Abranson and Dave Allsop were flatmates by 2003, and they formed a new role-playing game company called Cubicle 7. The initial priority for the company was the game SLA Industries by Allsop, so Abranson announced a publishing schedule for 2004 which included five SLA Industries books, and as the year began he had the first two of these books in the layout stage. Abranson and Dominic McDowall-Thomas were friends who often gamed and went clubbing together, and McDowall-Thomas agreed to help edit the SLA Industries supplements for Abranson. Abranson and McDowall-Thomas formally started Cubicle 7 Entertainment Limited in late 2006 as partners. Abranson and McDowall-Thomas continued to focus on the business portion of the company, so they assigned Ian Sturrock and Andrew Peregrine to create the second edition of Victoriana. Abranson recruited Chris Birch to author the licensed Starblazer Adventures role-playing game. Abranson and McDowall-Thomas acquired the Doctor Who license and needed investment by the end of 2008 to publish the game, so they approached Matthew Sprange of Mongoose Publishing who introduced them to the Rebellion Group. Abranson and McDowall-Thomas finally became able to work full-time at Cubicle 7 in March 2009, so Abranson left Leisure Games after 24 years. Abranson had made some long-time connections within the games industry, allowing Cubicle 7 to begin partnering with more than 20 other companies. Cubicle 7 also acquired a number of licenses such as Charles Stross's The Laundry Files and Lord of the Rings. The Cubicle 7 print partnerships were not as successful as hoped, reportedly having a "disastrous effect on the company's cashflow", and in November 2011 Abranson left Cubicle 7 to form Chronicle City. He continued the print partnership model at Chronicle City, while Cubicle 7 largely abandoned it,

Abranson went on to partner with long-time associate James Desborough, who was appointed creative director at Chronicle City in 2013.
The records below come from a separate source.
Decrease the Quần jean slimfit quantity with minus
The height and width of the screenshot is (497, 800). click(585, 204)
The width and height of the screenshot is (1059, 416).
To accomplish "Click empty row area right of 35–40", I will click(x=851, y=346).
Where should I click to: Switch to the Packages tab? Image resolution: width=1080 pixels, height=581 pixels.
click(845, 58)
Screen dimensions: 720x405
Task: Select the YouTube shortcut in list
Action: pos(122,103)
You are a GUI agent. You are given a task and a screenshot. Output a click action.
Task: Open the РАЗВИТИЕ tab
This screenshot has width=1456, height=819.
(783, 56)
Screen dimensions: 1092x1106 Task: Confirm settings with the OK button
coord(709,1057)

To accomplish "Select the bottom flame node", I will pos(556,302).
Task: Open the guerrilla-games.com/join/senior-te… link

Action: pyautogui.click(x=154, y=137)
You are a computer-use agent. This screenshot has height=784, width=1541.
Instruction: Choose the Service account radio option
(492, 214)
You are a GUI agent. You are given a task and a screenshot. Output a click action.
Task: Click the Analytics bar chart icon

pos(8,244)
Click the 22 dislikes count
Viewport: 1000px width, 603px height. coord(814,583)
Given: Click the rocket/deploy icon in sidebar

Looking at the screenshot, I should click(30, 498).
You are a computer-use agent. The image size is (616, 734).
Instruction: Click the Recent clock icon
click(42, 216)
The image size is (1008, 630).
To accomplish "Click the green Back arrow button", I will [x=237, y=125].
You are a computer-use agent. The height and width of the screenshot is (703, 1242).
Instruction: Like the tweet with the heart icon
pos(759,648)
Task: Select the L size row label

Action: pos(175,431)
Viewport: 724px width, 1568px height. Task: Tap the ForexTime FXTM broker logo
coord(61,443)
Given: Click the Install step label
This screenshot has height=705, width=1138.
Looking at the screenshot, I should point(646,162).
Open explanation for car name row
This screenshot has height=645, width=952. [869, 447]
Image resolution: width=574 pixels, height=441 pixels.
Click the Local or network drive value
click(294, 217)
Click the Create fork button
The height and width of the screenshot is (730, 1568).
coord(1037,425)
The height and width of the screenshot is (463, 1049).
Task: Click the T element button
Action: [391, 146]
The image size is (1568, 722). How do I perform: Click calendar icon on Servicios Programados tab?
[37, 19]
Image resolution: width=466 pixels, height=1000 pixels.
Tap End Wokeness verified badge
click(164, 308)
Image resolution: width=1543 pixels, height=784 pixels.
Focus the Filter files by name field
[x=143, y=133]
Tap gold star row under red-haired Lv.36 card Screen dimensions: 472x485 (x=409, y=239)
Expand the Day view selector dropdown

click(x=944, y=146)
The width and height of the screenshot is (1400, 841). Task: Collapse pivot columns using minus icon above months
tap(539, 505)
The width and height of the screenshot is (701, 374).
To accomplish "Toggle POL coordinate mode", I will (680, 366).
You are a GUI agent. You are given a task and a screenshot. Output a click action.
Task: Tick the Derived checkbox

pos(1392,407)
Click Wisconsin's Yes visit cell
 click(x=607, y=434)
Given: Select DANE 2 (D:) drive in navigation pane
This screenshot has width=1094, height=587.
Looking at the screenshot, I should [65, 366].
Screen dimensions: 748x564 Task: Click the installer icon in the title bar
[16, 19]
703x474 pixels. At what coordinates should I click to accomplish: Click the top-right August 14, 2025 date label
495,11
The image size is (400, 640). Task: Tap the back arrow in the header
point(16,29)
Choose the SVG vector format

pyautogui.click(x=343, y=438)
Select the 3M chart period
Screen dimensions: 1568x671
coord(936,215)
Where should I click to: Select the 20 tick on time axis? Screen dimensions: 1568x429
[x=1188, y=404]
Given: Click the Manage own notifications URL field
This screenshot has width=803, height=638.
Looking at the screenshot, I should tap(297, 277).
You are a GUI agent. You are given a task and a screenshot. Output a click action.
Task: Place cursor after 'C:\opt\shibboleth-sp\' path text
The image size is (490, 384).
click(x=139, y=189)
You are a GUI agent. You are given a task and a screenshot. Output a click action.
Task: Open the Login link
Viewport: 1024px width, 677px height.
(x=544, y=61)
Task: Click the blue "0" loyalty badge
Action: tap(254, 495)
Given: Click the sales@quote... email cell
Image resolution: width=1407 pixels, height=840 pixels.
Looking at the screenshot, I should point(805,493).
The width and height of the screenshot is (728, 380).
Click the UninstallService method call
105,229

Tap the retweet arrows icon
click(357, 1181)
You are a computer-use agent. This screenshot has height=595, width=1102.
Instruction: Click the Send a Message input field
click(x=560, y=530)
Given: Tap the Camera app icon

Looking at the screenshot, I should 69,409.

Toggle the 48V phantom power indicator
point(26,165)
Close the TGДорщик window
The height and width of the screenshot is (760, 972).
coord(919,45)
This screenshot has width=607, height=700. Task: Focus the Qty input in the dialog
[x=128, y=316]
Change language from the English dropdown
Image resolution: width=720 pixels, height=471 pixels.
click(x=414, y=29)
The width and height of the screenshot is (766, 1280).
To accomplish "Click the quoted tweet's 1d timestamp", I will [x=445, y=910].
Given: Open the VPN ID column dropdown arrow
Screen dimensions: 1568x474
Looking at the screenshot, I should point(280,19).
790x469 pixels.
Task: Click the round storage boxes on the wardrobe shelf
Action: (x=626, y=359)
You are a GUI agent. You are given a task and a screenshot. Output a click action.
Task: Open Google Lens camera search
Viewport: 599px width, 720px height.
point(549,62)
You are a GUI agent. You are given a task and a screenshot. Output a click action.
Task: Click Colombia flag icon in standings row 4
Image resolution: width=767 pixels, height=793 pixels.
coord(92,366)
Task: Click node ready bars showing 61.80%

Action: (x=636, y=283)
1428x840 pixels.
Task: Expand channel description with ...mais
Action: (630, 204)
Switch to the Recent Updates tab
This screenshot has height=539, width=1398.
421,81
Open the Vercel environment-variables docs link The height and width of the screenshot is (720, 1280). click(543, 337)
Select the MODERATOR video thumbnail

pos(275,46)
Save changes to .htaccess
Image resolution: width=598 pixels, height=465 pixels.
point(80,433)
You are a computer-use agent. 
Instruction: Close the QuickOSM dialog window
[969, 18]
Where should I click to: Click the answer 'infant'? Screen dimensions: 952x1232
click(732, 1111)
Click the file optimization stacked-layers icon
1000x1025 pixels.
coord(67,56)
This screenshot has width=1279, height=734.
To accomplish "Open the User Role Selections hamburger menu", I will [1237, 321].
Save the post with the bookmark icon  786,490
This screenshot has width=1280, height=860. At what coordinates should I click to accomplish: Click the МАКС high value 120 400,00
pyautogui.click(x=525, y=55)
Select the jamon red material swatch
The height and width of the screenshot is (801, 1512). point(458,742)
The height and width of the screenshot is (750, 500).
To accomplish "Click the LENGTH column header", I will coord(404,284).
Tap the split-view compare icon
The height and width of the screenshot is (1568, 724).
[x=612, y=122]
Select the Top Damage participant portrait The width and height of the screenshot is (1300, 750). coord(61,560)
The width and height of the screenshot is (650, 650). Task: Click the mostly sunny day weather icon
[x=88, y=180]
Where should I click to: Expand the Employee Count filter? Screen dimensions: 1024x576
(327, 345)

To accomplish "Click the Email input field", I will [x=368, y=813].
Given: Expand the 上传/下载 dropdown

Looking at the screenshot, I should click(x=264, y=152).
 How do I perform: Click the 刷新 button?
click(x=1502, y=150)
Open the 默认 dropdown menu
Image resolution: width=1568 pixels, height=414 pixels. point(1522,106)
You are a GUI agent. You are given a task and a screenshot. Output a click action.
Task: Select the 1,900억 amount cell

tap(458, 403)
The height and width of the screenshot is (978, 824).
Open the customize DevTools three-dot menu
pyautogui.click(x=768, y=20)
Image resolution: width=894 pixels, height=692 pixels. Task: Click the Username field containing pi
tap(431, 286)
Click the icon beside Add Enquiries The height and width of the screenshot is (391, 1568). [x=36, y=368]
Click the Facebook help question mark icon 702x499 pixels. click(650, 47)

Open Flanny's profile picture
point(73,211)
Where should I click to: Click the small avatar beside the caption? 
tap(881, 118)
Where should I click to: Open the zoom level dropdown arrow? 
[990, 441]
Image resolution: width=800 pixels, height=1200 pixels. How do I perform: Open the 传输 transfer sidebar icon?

Whilst at Cubicle 7, Abranson, along with Fred Hicks of Evil Hat Productions, Arc Dream Publishing, Cellar Games, Pelgrane Press, and Rogue Games founded the Bits and Mortar Retailer Initiative in 2010.

Abranson has been a guest at a number of gaming conventions around the world, most significantly a Gen Con Industry Insider Guest in 2013 Origins Game Fair Special Guest in 2011, and UK Games Expo where he was also part of the UK Games Expo Dragons Den in 2014.

In 2016 Abranson was appointed business director at EN Publishing.

Abranson has written or contributed to a number of role-playing game book and magazines, such as Hillfolk by Pelgrane Press and Cabal by Corone Design.

Abranson had a poetry anthology called Wild Card Symphonies published through Winter House Press in 2017.